House Farm Chief Executive Officer John Muhia said technological innovations are helping manufacturers detect aflatoxins and other mycotoxins before the same reaches the market thus improving safety and protecting livestock health.
AFEC being held in Nairobi for the second time has attracted more than 200 local and international feed companies, government representatives from 27 countries, researchers and development partners.
Contract farming
The animal feed manufacturers Karuri confirmed are exploring sealing contract farming with maize growers to address shortages of key raw materials that continue to limit production capacity.
The feed processors plan to work with farmers through structured supply agreements to improve access to locally produced inputs for commercial animal feed production.
“Currently, we are not able to produce enough commercial feed for the country’s livestock largely due to lack of key raw materials,” said Karuri.
The proposed contract farming model will target maize farmers by providing a more predictable market for their produce while helping feed manufacturers secure reliable supplies.
Key concern by the feed value chain players is how to increase production of commercial animal feeds and more so the need to tackle challenges hindering investment.

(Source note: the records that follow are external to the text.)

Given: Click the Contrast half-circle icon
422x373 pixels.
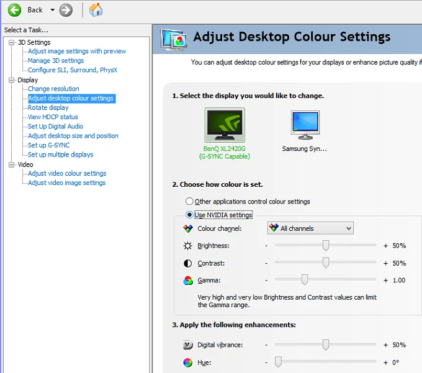Looking at the screenshot, I should 189,263.
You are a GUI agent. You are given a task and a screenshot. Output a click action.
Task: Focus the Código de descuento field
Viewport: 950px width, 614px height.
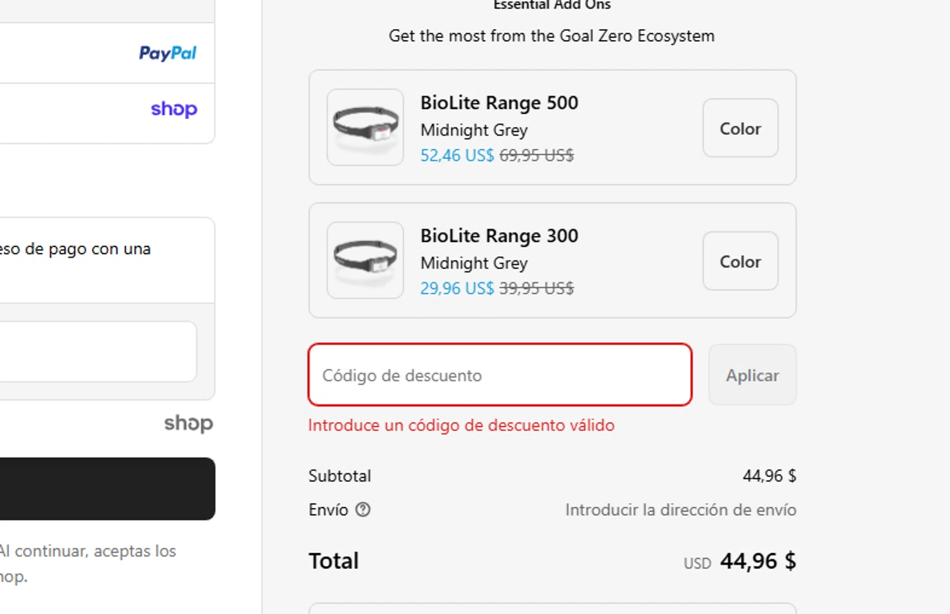pos(500,375)
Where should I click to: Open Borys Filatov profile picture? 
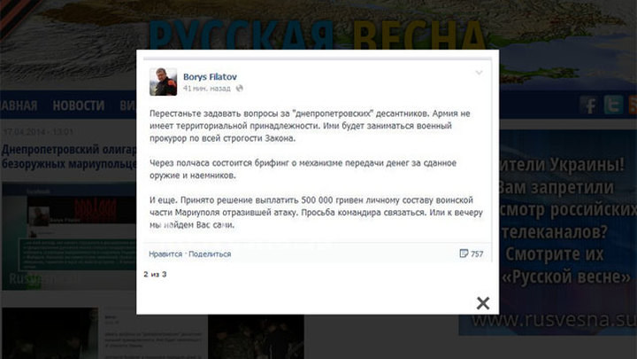click(164, 82)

The millers further plan to take advantage of Government efforts to lease idle land held by various corporations, for example, Agricultural Development Corporation (ADC).
Adoption of GMO
Durinv the conference scientists urged the Kenyan government to allow the use of biotechnology-derived feed ingredients, saying the move would ease chronic shortages of raw materials, lower feed production costs and improve livestock productivity.
International Service for the Acquisition of Agri-biotech Applications (ISAAA) AfriCenter, Director, Dr. Margaret Karembu said reliance on imported feed ingredients was undermining the competitiveness of the livestock sector.
Countries with competitive livestock industries she addedrely heavily on genetically modified (GM) maize and soybean for feed.
“For a long time, we have had challenges accessing raw materials to produce animal feed. More than 80% of feed ingredients traded globally are now biotech products,” said Dr Karembu.
”Further, we are seeking support from researchers to enable farmers to grow yellow maize which is a key component of raw materials. We are optimistic that undertaking by the Government in various agriculture sub-sectors like edible oil, cotton and soybean farming will help in producing other ingredients like cotton cake and sunflower to boost proteins in the feeds,” Karuri added.
AKEFEMA chief executive officer Paul Kamau said during the upcoming conference stakeholders will seek to deepen value chain actors learning from leading international experts in the feed and food industries.
”The conference will help us discover global trends shaping animal nutrition, feed manufacturing and food systems. Build strategic partnerships with industry leaders from around the world and explore innovative products, technologies and solutions from exhibitors and experience Kenya’s renowned hospitality, culture and business environment,” said Mr. Kamau.